[DATA TO EXAMINE — start]

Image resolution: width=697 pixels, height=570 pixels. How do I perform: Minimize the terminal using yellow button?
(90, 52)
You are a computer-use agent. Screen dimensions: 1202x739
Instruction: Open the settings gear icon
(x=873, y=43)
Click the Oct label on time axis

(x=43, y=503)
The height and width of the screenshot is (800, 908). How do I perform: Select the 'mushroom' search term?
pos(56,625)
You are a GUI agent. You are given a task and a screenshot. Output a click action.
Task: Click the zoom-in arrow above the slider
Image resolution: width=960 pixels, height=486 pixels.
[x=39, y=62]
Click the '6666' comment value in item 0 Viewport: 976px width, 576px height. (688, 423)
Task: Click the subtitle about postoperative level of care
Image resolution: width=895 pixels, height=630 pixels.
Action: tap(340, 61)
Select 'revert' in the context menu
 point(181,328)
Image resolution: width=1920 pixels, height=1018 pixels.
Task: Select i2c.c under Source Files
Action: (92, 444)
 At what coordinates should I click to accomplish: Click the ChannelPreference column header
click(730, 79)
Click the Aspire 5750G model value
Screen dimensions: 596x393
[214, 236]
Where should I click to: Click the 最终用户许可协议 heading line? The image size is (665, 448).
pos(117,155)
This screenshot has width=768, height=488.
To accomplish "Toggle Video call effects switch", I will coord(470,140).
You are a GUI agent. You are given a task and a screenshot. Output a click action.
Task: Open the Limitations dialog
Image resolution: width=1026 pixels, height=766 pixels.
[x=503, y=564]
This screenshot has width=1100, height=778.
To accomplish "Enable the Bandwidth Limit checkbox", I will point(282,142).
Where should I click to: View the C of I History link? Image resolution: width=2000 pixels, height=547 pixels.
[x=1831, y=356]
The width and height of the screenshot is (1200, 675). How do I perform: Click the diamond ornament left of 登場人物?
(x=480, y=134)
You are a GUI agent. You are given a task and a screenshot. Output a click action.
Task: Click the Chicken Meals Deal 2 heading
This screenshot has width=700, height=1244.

[DATA TO EXAMINE — finish]

In the entries above, find each line with the string "This" and copy it.

- [ANSWER TO THE EXERCISE]
This screenshot has width=768, height=488.
This screenshot has width=1100, height=778.
This screenshot has width=700, height=1244.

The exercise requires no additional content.